The Buddha talks about one of the forms of suffering as being not getting what you want. He goes down the list of things that people want: They’re subject to aging and they’d rather be free from aging. They’re subject to illness and death and they’d rather be free from illness and death. They’re subject to sorrow, lamentation, pain, distress, and despair, and they’d rather be free of those things as well.

But then you look at his own quest. The simple fact of wanting these things is not the problem, he showed—it’s hoping that they will go away just through our wanting.

He tried another way. He searched for a method: Is there a path of practice that can take you past these things? Is there a course of action? He found that there was. So the desire for the end of aging, etc., is to be encouraged if it gets you to practice in line with that path, that course of action.

He also showed that if you want to get past pain, distress, despair, you have to look for the deathless, and you have to act in ways that will lead to the deathless. That’s how you find true happiness.

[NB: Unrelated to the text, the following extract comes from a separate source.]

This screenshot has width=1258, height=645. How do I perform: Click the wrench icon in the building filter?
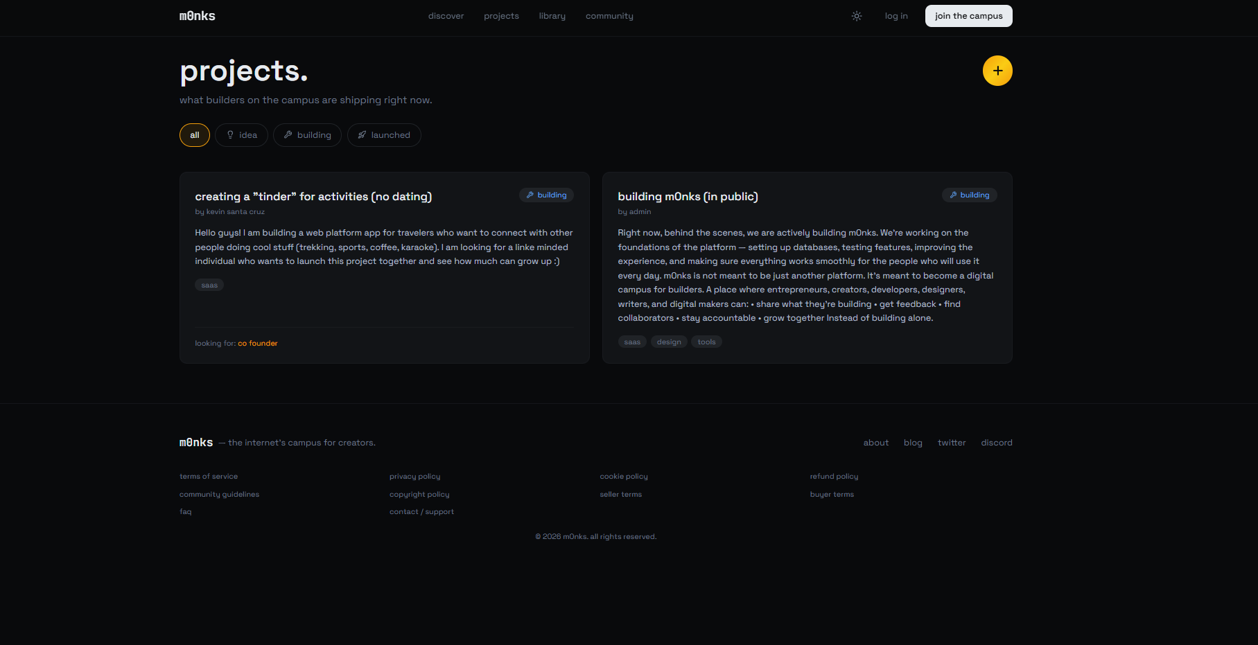coord(289,134)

When you’ve found that happiness within yourself, you’re in a much better position to help other people find it within themselves. Otherwise, it’s guesswork: You listen to what the Buddha had to say, it sounds reasonable, but you don’t really know. It’s when you really know through experience: That’s when you can really be helpful, because you can see clearly where people are causing needless affliction to themselves and to others.

So a large part of having goodwill for others lies in having goodwill for ourselves. This is why the commentaries recommend that you start with goodwill for yourself—not only because it’s easier to feel goodwill for yourself than it is for a lot of other people, but also because you’re going to have to find out within yourself what it means to be truly happy and what has to be done to be truly happy. Then your views on happiness will have some authority.

So this process of meditating that we’re doing right here: It’s not selfish. It’s showing respect inside and out. In that way, it’s a gift to ourselves and a gift to the world around us.